I believe human interaction must contribute to our mental wellbeing, as too much time spent on one's own can easily lead to over-thinking and analysing past events- a clear recipe for anguish and self-reprobation! That doesn't mean we need hoards of friends. There is no such thing as objective isolation. It is quite possible to have just a few close friends and to not feel isolated or lonely. 

I think the problem lies somewhere within the labyrinthine entanglement of my innate introversion and mental health difficulties. I will never be the gregarious type or the life of a party, but once you cut yourself off from people it is astonishing how quickly you can adapt in order to cope and loose touch with 'regular' social states and perceptions. Making conversation becomes arduous, and even messaging friends can feel challenging. This is a self-enforcing negative cycle, which played its part in the depression that drew my university life to a halt.


I consider this trip to my grandparents as a first step. Hopefully I can reconnect with some of that sociability I have lost over the months and years. I apologise to those I have let down due to my propensity to disengage with the world. I can only hope to make amends and aim to re-establish some of the social ties I have let slip. 


Take the UCLA loneliness test: http://psychcentral.com/quizzes/loneliness.htm

I scored 37. 

Friday, 14 March 2014

SUICIDAL IDEATION

I have a very difficult relationship with this term, which is also a classic symptom of depression.

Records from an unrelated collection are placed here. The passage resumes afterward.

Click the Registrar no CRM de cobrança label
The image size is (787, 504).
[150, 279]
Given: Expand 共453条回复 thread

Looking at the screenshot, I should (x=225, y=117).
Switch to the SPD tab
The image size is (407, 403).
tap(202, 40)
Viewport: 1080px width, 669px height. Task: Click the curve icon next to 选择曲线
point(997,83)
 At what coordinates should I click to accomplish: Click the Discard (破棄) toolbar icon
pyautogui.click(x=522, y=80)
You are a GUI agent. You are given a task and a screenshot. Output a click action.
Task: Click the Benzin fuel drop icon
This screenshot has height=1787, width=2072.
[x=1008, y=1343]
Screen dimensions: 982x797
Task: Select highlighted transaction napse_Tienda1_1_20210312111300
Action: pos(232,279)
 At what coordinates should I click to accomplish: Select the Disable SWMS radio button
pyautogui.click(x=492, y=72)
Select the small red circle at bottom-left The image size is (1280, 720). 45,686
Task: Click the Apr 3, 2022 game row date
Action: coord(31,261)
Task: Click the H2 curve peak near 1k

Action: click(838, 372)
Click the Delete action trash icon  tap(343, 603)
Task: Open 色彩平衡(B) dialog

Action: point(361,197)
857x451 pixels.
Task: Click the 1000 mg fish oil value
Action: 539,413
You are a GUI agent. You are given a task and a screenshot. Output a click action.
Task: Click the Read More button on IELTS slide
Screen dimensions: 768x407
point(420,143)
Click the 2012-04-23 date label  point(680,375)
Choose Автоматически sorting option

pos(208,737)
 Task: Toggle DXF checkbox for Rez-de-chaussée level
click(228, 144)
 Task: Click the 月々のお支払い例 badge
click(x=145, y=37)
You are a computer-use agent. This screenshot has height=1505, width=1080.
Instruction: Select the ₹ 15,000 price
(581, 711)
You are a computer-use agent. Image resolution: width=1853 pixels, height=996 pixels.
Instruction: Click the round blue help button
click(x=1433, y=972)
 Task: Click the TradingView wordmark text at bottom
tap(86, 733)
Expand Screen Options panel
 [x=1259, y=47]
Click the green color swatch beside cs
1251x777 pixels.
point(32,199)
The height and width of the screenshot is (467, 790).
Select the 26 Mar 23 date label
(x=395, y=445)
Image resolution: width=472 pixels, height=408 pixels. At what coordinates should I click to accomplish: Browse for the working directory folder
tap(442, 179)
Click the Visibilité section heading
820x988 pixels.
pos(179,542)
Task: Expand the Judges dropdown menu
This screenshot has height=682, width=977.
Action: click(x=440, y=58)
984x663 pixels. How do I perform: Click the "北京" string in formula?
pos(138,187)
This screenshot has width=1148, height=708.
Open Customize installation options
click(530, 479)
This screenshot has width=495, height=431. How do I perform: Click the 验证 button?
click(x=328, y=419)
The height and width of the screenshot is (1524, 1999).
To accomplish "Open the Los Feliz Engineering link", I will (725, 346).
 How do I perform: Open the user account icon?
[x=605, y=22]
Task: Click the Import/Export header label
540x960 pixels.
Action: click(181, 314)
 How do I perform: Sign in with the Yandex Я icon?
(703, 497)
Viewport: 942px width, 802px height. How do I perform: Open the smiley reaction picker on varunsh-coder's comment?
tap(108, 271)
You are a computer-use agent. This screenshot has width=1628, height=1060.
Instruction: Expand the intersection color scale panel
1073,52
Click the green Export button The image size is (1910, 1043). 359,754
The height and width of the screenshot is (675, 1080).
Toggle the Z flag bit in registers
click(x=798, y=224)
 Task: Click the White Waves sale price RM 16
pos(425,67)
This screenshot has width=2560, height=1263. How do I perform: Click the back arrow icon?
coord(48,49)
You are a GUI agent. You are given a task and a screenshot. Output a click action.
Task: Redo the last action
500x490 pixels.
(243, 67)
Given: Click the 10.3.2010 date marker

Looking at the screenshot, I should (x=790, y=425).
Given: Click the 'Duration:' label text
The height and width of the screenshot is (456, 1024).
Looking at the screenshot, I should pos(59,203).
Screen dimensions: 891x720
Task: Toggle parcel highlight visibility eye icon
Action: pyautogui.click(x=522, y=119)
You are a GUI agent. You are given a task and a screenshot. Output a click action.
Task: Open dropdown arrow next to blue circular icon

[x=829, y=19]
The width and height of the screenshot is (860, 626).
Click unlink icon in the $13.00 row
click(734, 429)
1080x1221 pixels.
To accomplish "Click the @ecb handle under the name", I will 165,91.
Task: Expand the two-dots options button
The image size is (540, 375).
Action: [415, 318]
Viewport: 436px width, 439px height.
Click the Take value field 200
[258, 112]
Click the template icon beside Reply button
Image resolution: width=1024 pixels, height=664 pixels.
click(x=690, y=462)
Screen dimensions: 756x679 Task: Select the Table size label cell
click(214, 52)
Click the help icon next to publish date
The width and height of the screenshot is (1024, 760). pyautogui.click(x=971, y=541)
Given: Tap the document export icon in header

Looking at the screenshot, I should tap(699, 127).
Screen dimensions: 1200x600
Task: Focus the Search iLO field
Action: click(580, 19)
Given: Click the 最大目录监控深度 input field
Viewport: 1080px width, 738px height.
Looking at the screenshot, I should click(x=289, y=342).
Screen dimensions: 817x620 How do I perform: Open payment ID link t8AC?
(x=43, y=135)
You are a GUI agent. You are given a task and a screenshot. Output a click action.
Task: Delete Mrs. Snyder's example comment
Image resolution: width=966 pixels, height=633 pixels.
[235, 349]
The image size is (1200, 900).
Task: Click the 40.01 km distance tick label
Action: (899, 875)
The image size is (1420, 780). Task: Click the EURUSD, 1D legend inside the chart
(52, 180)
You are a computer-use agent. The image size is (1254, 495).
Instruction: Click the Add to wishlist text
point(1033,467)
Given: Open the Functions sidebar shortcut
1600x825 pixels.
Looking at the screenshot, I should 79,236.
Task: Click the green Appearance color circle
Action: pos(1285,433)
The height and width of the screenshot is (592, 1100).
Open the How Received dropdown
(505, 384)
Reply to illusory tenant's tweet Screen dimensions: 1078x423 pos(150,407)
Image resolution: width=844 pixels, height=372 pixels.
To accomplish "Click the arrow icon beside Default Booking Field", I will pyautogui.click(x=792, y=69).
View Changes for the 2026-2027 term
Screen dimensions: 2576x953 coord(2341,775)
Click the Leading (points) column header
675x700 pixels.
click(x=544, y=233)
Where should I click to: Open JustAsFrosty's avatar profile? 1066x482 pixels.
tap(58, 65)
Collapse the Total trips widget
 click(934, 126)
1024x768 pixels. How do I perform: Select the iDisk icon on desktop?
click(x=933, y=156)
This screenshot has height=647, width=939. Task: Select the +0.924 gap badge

Suicidal ideation is the epitomisation of utter hopelessness. It is when you find that you have developed an intransigent preoccupation with death. Your own death in particular. Thoughts or fantasies about suicide rule your conscious mind, perhaps most of your waking moments. Death seems like the ultimate and only form of relief to your suffering. Your brain is a destitute, baron wasteland and death is a beautiful red rose.

You may find yourself making a detailed plan, which becomes a perverse source of comfort. 'Just think of the ways how and when. It would solve everything.' insists a voice in your head. Because when all else is gone, when no one else is left, no matter what happens, you will always have your plan. Over time it has become less of a symptom and more of a control mechanism.

Suicidal ideation is my default mode of thought, seemingly hard-wired into me. It is something I find hard to 'turn off', as it is a simple, last-call answer to all of life's painfulness and perplexity. Thoughts of death can be consoling at difficult times despite their isolating and desolate nature. However, as my mum rightly reminds me, they are not natural. 

Life is natural, essential, instinctive. 

Death is the foreign, pernicious and unwelcome stranger in my mind. It is intrusive and destructive, but also very compelling. Instead of indulging these thoughts and letting them grow, I think of three good things that have happened in my day. I'm trying to start replacing them. Develop a new habit. It's important to remind myself that good things do happen to me but that chronic, mechanical part of my head has been over-ruling them. Recovery begins with many little first steps such as this.